* **Exercise instructions**
Each line of the entries below that includes "object" belongs in your answer.

Provided material START

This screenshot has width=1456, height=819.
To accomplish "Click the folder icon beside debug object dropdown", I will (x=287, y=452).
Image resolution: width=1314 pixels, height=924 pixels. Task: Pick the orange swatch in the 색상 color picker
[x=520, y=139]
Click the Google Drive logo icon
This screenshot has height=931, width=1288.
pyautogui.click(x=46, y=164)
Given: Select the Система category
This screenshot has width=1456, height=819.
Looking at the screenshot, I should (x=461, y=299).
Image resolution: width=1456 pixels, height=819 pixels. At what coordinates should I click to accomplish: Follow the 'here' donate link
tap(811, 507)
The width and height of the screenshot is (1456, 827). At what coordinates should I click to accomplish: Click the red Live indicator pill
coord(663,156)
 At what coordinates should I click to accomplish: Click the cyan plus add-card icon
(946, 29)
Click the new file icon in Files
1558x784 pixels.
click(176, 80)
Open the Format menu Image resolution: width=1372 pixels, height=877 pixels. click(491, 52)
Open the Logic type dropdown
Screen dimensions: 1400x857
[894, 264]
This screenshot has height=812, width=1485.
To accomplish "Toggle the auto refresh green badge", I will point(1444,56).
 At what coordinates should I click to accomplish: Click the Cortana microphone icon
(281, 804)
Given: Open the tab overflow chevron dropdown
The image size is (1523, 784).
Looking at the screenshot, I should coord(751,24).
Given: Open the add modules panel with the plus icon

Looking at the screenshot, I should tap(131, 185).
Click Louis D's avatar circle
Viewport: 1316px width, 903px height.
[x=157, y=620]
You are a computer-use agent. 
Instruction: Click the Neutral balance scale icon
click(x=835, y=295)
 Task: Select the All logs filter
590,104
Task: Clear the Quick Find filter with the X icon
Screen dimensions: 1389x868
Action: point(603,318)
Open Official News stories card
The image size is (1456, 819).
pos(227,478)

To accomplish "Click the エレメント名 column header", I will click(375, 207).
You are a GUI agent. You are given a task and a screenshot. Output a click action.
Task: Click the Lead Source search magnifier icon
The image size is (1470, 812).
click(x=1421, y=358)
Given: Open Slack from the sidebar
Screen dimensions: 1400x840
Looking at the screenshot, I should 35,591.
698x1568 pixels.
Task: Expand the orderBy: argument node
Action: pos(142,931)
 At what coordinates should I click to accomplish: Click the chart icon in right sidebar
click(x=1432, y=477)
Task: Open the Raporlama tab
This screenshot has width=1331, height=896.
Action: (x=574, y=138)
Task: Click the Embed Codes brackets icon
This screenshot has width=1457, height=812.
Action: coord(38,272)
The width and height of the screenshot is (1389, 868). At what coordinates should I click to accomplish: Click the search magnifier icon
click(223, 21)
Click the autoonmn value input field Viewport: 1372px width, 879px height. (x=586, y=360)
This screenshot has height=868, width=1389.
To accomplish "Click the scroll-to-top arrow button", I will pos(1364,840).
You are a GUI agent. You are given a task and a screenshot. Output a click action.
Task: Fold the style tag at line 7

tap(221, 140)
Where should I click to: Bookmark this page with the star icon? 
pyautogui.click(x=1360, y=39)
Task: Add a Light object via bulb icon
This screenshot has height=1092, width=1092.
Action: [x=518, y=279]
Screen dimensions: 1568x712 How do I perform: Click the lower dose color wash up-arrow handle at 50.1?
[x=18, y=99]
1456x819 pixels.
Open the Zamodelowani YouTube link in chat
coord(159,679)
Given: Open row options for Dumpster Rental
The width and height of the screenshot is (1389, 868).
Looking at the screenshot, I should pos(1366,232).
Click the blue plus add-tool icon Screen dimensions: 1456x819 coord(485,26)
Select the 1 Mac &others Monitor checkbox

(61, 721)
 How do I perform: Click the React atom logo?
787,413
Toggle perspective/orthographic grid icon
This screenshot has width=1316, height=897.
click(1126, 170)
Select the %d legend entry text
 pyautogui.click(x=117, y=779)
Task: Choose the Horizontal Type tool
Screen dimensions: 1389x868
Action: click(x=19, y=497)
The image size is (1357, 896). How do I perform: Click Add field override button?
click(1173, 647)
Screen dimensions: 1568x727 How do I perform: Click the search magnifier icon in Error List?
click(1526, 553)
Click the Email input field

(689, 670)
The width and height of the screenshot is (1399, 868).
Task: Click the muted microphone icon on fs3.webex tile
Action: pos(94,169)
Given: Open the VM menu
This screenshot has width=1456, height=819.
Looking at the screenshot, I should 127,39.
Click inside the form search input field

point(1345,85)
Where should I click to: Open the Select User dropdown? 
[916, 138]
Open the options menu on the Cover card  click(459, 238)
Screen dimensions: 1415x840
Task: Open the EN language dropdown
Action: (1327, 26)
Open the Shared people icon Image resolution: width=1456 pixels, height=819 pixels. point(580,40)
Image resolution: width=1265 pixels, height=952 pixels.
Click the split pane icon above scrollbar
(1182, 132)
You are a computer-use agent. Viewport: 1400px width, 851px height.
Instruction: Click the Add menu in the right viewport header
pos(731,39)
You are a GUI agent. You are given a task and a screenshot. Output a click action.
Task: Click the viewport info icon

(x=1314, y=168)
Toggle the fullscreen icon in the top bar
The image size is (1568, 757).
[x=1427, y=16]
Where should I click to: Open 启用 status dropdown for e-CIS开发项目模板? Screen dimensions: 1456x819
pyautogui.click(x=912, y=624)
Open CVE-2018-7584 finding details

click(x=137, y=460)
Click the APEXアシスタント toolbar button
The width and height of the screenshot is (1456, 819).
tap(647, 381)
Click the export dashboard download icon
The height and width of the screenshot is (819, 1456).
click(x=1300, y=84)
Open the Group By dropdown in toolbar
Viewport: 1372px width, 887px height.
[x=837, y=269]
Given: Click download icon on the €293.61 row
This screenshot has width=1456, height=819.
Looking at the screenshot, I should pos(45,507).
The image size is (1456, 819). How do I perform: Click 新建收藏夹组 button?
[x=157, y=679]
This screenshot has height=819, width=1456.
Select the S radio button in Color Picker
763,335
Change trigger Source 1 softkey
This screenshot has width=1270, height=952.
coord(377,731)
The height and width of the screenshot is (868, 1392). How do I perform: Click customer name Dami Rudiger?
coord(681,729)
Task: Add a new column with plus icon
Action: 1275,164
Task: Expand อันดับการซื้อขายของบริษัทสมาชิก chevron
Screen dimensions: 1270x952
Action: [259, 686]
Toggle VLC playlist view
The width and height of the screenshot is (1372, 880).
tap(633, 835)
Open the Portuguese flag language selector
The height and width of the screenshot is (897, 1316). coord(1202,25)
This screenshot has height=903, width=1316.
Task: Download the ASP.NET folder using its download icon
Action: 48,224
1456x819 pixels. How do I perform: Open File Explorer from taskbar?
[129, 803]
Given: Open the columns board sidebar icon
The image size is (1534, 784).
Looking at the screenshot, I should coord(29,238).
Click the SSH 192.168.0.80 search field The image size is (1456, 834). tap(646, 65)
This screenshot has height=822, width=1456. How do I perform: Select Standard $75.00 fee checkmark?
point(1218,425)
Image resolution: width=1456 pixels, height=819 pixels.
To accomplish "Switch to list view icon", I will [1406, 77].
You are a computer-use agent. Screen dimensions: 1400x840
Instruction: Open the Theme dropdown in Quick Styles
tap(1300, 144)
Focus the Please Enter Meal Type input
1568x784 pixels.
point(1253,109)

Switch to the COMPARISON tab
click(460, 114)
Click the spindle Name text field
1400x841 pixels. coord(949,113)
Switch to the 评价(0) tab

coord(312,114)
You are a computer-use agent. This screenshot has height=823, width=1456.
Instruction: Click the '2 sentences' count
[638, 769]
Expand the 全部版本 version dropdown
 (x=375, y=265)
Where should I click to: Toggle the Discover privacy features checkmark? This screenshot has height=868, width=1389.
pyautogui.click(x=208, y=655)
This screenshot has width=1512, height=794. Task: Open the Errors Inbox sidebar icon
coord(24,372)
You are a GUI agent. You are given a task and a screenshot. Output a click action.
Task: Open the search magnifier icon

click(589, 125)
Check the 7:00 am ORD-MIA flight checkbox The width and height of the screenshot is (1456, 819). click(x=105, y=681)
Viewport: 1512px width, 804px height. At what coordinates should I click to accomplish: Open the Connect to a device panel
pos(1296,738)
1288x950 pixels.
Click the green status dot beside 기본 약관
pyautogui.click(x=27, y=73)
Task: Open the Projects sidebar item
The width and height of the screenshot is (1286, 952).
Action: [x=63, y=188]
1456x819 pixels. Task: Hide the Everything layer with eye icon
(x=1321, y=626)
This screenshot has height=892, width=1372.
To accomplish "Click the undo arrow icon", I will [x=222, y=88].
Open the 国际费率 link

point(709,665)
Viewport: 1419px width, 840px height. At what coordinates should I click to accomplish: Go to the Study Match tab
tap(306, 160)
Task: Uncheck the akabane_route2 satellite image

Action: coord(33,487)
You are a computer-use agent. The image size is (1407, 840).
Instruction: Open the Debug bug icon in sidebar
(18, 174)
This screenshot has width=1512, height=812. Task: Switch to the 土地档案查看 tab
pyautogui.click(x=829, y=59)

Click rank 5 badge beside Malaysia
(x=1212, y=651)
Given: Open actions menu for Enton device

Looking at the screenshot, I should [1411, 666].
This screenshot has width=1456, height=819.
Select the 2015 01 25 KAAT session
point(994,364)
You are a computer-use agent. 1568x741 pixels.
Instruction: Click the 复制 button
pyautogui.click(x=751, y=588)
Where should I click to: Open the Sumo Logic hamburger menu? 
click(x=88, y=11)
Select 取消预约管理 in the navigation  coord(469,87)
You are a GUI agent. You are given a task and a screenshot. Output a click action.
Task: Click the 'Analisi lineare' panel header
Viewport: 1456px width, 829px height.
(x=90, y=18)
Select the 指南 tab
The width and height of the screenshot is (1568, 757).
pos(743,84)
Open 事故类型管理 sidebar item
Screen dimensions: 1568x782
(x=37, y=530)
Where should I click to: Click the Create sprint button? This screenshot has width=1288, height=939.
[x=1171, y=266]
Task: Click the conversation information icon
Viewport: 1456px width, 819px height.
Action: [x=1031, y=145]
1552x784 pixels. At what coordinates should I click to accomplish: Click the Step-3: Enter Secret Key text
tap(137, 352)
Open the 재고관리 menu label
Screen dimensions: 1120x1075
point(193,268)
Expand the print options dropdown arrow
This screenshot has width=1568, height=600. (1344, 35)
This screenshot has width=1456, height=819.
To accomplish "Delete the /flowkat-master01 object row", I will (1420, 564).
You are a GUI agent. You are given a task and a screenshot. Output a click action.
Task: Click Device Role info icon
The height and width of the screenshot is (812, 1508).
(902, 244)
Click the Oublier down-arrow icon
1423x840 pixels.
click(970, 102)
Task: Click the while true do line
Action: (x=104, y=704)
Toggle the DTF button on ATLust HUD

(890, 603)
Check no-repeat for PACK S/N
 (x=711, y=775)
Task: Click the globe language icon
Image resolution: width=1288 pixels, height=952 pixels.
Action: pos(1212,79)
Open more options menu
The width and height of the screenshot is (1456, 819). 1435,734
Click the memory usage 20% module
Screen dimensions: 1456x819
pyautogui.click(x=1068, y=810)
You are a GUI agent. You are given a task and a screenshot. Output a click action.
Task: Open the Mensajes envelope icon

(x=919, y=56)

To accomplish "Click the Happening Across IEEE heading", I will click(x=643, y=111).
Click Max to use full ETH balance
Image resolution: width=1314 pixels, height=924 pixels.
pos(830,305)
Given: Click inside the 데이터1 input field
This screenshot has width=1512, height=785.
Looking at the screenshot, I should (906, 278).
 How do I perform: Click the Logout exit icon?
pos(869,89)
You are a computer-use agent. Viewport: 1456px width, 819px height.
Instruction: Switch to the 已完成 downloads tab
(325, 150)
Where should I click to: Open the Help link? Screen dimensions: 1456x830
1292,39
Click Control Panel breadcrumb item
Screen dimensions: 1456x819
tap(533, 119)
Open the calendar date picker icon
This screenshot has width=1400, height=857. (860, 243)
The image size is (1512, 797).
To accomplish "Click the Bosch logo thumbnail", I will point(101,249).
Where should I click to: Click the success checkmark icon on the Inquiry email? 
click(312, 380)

Provided material END

* **Task result**
To accomplish "Click the folder icon beside debug object dropdown", I will (x=287, y=452).
Task: Add a Light object via bulb icon
To accomplish "Delete the /flowkat-master01 object row", I will (1420, 564).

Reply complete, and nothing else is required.